Ruang Doctor by Research

Ruangan ini didedikasikan bagi mahasiswa Doctor by research untuk mendukung produktivitas dan perannya dalam meningkatkan publikasi internasional UNAIR, dan dilengkapi dengan mini pantry.

 

Ruang Visiting Lecturer

Ruangan visiting lecturer adalah ruangan untuk dosen tamu dan dosen pengampu mata kuliah. Ruangan ini disediakan bagi dosen untuk kenyamanan selama waktu tunggu. Selain sebagai tempat menunggu, ruangan ini juga dapat digunakan oleh dosen untuk mempersiapkan materi perkuliahan, atau tempat berdiskusi dengan dosen lain.

 

Hall/Aula Serbaguna

Terdapat dua (2) hall serbaguna dengan kapasitas yang memadai dan menawarkan layout yang berbeda yaitu classroom style dan grandstand style.

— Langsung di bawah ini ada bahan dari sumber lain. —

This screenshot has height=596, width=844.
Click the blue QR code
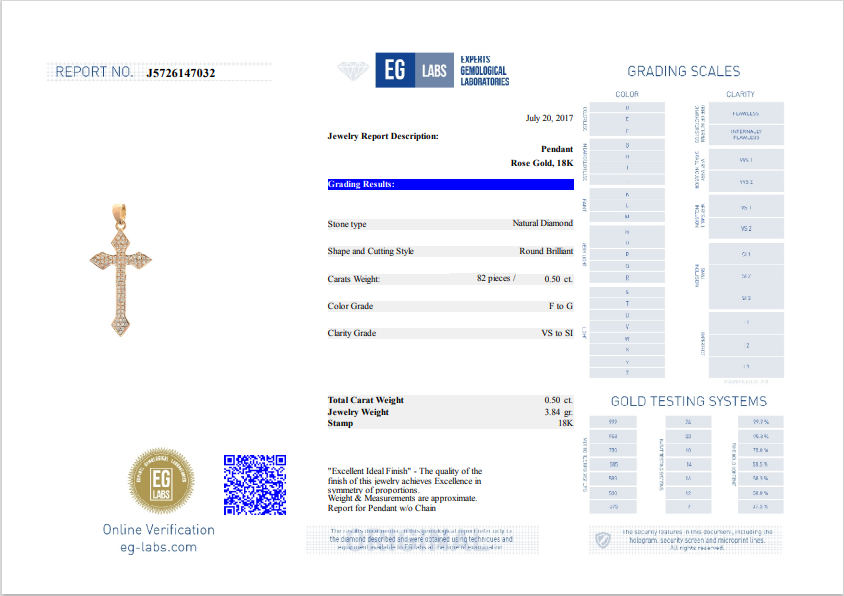tap(254, 484)
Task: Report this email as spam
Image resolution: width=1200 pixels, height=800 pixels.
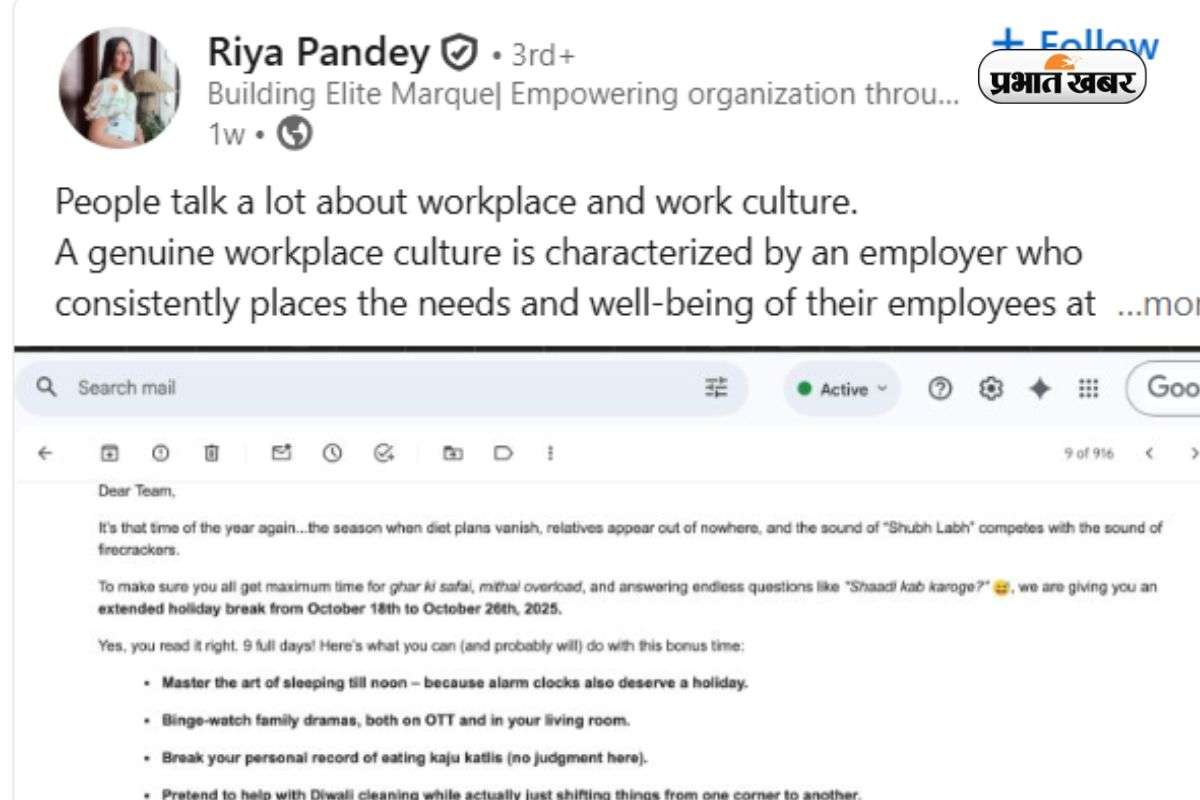Action: point(160,453)
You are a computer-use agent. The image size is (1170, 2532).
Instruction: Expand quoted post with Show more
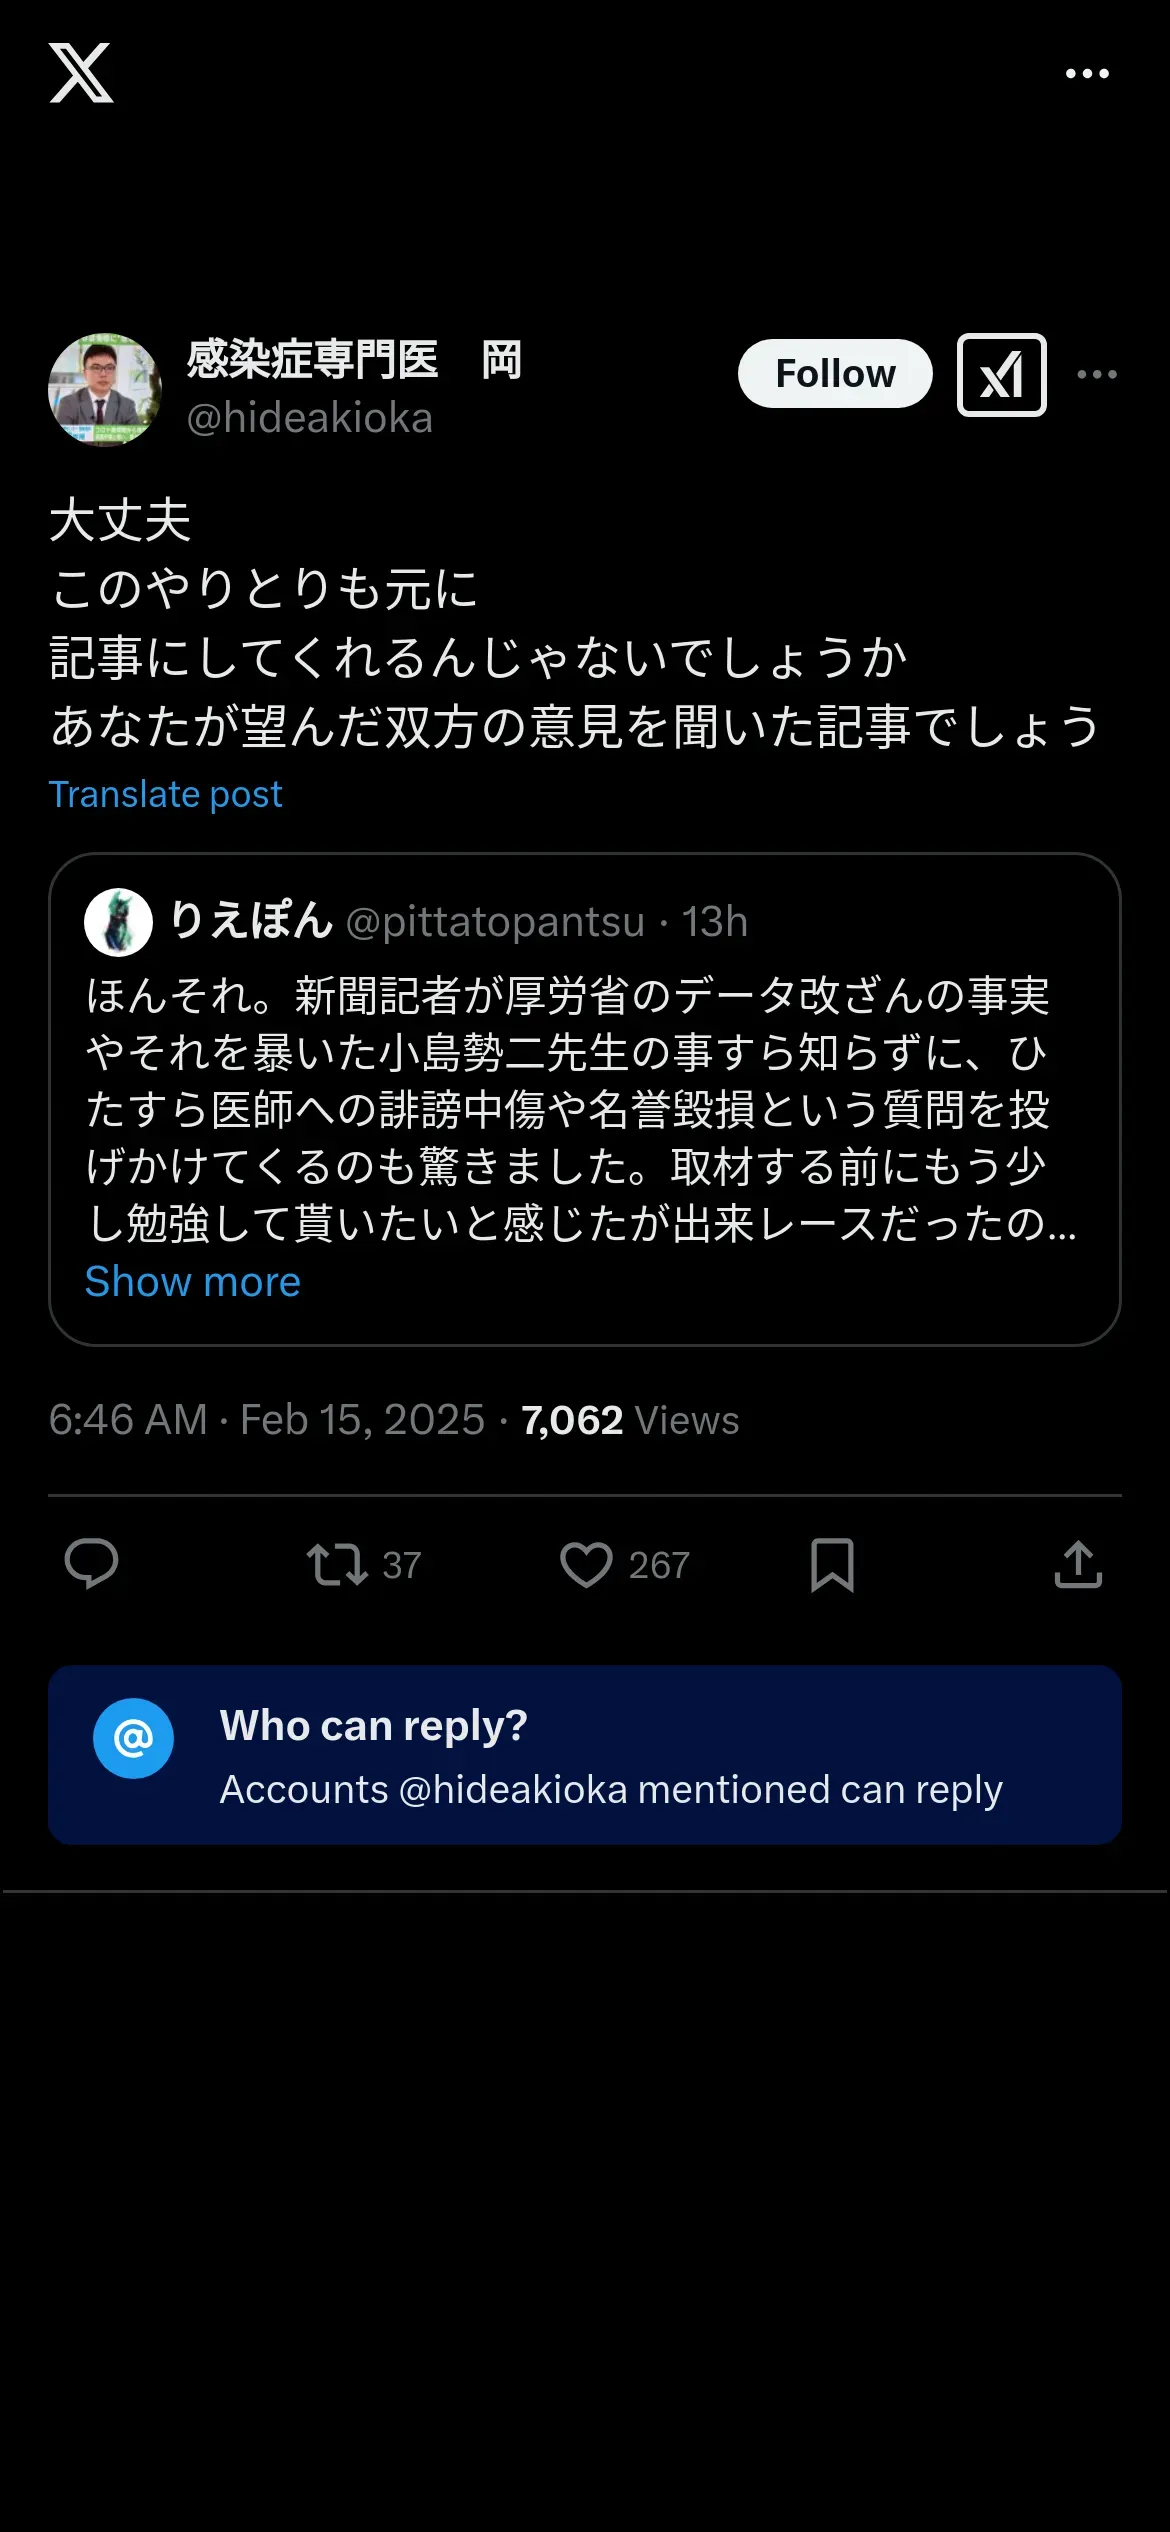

Hall berkonsep tradisional dengan dekorasi dan ornamen yang tegas dan elegan. Perpaduan warna putih, coklat tua, dan krem, memberikan kesan hangat dan nyaman.

 

Indoor Sport Center

ASEEC Tower juga menyediakan fasilitas olahraga berupa 3 line lapangan badminton indoor.

 

Lapangan Badminton Indoor ASEEC Tower

 

ASEEC Tower juga menyediakan fasilitas pendukung seperti:

 

Lobby

Fasilitas di lobby antara lain berbagai area tempat duduk, koridor lift, meja resepsionis, meja, kursi, dan sofa untuk tempat duduk dan ruang tunggu tamu. Meja resepsionis berfungsi sebagai tempat registrasi tamu dan staff yang bertugas.

 

Tempat Ibadah (Mushola)

Beberapa lantai memiliki mushola dan area kamar mandi terpisah untuk laki-laki dan perempuan.

 

Area Parkir

Tersedia area parkir motor dan mobil. Area parkir disediakan secara terpisah antara untuk karyawan atau staf gedung dan untuk tamu dan mahasiswa. 

 

Ruang Laktasi

Ruangan yang terletak di lantai 1 ini dilengkapi dengan fasilitas menyusui dan memerah ASI untuk menyusui bayi, memeras ASI, menyimpan ASI perah, dan/atau konseling menyusui/ASI. 

 

Toilet

Gedung menyediakan toilet laki-laki dan perempuan. ASEEC Tower juga merupakan gedung ramah disabilitas, sehingga gedung ini juga menyediakan toilet disabilitas. Setiap lantai menyediakan ketiga toilet ini.

 

Amenities

Ada beberapa stan food court, cafe outdoor, restaurant, dan toko (store). Ada berbagai macam makanan untuk dipilih dengan stan-stan yang menjualnya.

 

Griya Tawa

 

Tidak hanya seluruh sivitas akademika UNAIR yang dapat menikmati kemewahan dan kemegahan fasilitas gedung ASEEC Tower, masyarakat publik juga dapat merasakannya dengan memesan properti yang dikomersialkan atau disewakan melalui situs resmi SIPARU (Sistem Pemanfaatan Ruang Direktorat Sarana Prasarana Universitas Airlangga).